1988’s From Langley Park To Memphis was their commercial high-water mark, a record that added more gloss to the sound that they had refined (with produced Thomas Dolby) on 1985’s Steve McQueen. But this wasn’t a surface sheen to hide a lack of content and inspiration, rather it was a polish that complimented a collection of perfect (in a left-field kind of way) pop songs, songs whose seeming simplicity belied (much like Abba, another McAloon inspiration, whose Agnetha Faltskog was the inspiration behind The Ice Maiden) an underlying complexity, richness and ingenuity.

The King Of Rock And Roll was the second single from the album (following the Springsteen-baiting Cars and Girls), and gave the band their only top 10 single. Described later by McAloon as “novelty” effort, it is somewhat ironic – in a way that McAloon would undoubtedly appreciate – that a song which focusses on a washed-up pop star who is now only remembered for his one-hit novelty song should acquire the same status in the band’s back catalogue. Yet it’s apparent inanity lies its intelligence. For beneath the – undoubtedly deliberate – senseless chorus and relentlessly jaunty musical backing (watch the video for jumping frogs and dancing hot dogs!) is a song laced with poignancy and melancholy – “All the pretty birds have flown, now I’m dancing on my own”, anybody?
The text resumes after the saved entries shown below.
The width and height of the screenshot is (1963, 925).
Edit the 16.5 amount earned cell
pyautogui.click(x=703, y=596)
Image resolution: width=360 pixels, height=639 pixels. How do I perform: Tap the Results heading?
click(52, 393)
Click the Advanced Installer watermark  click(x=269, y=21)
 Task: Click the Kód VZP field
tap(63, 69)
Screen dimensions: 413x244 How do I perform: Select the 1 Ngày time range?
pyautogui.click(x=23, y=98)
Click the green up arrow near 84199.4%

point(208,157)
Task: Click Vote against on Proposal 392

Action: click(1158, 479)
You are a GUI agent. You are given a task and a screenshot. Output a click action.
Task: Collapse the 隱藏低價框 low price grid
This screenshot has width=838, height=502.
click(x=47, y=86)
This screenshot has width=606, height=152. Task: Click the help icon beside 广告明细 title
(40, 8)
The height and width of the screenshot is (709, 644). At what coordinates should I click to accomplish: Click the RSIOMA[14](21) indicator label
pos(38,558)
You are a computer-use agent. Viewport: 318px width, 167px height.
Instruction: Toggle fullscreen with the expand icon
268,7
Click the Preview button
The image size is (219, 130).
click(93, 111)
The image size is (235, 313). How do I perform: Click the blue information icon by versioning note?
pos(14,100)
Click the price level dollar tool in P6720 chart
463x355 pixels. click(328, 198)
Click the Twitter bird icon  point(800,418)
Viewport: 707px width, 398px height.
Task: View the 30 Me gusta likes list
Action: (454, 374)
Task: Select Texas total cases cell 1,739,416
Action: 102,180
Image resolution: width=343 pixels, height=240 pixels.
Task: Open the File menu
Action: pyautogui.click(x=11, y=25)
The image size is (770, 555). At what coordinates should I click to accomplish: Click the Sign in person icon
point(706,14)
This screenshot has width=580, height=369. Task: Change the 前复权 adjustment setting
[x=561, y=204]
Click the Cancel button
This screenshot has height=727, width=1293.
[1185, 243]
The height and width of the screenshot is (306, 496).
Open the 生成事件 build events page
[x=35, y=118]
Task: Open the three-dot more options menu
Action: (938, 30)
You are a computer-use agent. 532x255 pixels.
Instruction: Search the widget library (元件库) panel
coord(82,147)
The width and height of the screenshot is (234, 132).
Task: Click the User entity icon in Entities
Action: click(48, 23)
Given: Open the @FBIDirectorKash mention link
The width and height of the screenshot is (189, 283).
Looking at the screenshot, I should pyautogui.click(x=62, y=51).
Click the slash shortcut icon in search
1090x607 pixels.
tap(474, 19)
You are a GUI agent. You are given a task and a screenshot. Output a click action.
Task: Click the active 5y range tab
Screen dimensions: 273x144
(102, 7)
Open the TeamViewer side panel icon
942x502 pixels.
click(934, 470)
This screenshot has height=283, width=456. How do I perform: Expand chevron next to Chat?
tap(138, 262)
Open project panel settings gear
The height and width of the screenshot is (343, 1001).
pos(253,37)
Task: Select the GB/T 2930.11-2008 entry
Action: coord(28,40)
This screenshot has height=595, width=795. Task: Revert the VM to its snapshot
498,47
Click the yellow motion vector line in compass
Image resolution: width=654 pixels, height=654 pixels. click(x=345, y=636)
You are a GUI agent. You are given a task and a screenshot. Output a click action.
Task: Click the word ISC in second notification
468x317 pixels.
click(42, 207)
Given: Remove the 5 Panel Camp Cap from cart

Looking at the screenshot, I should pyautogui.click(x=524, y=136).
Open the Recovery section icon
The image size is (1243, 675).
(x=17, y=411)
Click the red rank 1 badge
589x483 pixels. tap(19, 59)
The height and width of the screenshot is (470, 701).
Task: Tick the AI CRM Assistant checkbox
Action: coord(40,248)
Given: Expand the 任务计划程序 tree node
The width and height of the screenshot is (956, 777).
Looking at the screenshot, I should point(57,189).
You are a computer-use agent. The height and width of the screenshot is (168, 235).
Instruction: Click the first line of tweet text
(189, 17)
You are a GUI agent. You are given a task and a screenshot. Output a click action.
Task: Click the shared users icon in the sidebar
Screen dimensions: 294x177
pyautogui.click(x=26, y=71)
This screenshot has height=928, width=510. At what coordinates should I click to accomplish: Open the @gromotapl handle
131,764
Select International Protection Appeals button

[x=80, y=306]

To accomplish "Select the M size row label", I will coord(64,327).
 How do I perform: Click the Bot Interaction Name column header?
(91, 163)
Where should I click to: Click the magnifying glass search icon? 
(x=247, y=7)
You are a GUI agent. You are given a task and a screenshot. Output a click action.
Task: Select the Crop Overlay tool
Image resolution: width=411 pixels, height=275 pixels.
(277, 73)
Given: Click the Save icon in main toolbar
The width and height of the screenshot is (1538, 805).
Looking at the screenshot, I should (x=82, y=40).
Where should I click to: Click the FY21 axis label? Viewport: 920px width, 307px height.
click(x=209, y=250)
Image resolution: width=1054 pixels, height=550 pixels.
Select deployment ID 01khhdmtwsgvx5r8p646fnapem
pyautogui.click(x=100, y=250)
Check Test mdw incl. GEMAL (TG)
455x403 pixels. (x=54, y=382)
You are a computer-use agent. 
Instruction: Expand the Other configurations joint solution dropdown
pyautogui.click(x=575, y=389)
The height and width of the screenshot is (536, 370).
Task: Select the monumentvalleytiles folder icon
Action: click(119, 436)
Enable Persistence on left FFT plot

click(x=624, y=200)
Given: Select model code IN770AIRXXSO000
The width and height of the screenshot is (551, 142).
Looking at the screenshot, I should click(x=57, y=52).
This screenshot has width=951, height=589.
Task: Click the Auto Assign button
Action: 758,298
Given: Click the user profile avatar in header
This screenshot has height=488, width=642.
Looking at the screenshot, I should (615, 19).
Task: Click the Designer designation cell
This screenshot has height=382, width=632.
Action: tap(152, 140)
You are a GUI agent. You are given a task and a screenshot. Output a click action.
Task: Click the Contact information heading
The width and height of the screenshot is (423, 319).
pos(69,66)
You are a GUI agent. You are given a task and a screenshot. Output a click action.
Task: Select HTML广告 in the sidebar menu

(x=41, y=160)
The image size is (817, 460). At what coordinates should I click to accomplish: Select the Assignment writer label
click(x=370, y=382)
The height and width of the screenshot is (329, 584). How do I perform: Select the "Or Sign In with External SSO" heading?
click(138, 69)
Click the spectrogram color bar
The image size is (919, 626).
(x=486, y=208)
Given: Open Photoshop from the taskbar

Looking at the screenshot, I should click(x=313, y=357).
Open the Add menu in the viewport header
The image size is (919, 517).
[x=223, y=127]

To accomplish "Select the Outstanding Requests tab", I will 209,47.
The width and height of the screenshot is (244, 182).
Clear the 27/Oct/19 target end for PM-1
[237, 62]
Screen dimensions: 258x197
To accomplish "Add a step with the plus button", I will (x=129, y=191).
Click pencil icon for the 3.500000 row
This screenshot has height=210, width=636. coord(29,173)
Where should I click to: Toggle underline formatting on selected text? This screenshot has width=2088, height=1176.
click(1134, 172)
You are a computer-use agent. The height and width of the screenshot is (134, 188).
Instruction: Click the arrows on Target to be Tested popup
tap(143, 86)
So here’s the songsheet for this deceptively trite piece of classic 80s pop! I don’t think there’s too much to say about it – it’s relatively straightforward, primarily as it’s transposed down half a tone (so capo 1 if you want to play along with the original). Timing should be no big problem, and whilst I’ve cut a couple of the “Hot dog…” lines from the end to fit the page, I don’t think it loses anything. Enjoy!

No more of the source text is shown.